Jun Lv, Ning-sheng Ma, Kai Fang and Xian-chao Ma
Tongji University
Shanghai, China


The research on big data in the field of education is a positive response to the era of big data. Mining big data produced by students who learn through mobile learning (m-learning) and ubiquitous learning (u-learning) can promote effective instruction. In physics experimental learning, the big data about the experiment process should be recorded, mined and used. To study instruction in college physics experiments in the context of educational big data, this paper analyses the present research results on m-learning, u-learning and educational big data, and combines the characteristics of teaching and learning in physics experiments. The paper includes five parts, as follows:

1 Educational big data can promote personalized adaptive learning, which means that educational data mining and learning analytics can be used to help students find the best learning methods and resources for physics experiments, when needed.
2 Digitalizing college physics experiment courses is the foundation for us to record resource usage and the experiment operation process.
3 With physics experiment teaching reform, teachers are required to provide rich e-learning resources and useful communication platforms, which can be used to record the data which are produced by students in the physics experiment learning process.

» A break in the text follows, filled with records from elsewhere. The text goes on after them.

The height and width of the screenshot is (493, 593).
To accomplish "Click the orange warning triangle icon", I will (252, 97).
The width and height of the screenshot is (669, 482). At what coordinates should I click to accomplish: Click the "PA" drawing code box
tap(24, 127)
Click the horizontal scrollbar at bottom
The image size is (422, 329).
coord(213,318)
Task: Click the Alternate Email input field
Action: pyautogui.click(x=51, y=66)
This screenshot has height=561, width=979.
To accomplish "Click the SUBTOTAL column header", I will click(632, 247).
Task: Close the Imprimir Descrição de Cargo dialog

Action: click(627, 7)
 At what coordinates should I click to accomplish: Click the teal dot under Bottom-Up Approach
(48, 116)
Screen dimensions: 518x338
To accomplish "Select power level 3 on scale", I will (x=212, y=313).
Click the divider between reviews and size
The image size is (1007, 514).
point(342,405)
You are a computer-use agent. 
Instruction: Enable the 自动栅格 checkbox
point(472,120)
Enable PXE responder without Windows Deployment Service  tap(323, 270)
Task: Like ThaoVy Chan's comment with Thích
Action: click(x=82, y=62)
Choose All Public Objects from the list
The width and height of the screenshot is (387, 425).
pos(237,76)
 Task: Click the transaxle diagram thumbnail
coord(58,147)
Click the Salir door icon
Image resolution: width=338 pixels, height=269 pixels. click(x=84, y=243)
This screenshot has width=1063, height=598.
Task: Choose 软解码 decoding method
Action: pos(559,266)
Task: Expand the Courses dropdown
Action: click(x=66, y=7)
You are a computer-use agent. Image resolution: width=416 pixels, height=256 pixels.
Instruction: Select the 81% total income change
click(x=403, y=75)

Teachers should analyse the big data to adjust their teaching methods and use different teaching strategies for different students.
4 The reform of physics experiment learning requires students to adopt the blended learning method which combines informal after-class learning and formal classroom experiment learning; and students can use the prediction function of big data to change their learning method for different experiments.
5 With reform in the physics experiment evaluation method, by analysing the whole physics experiment learning process, students’ actual level can be reflected more objectively.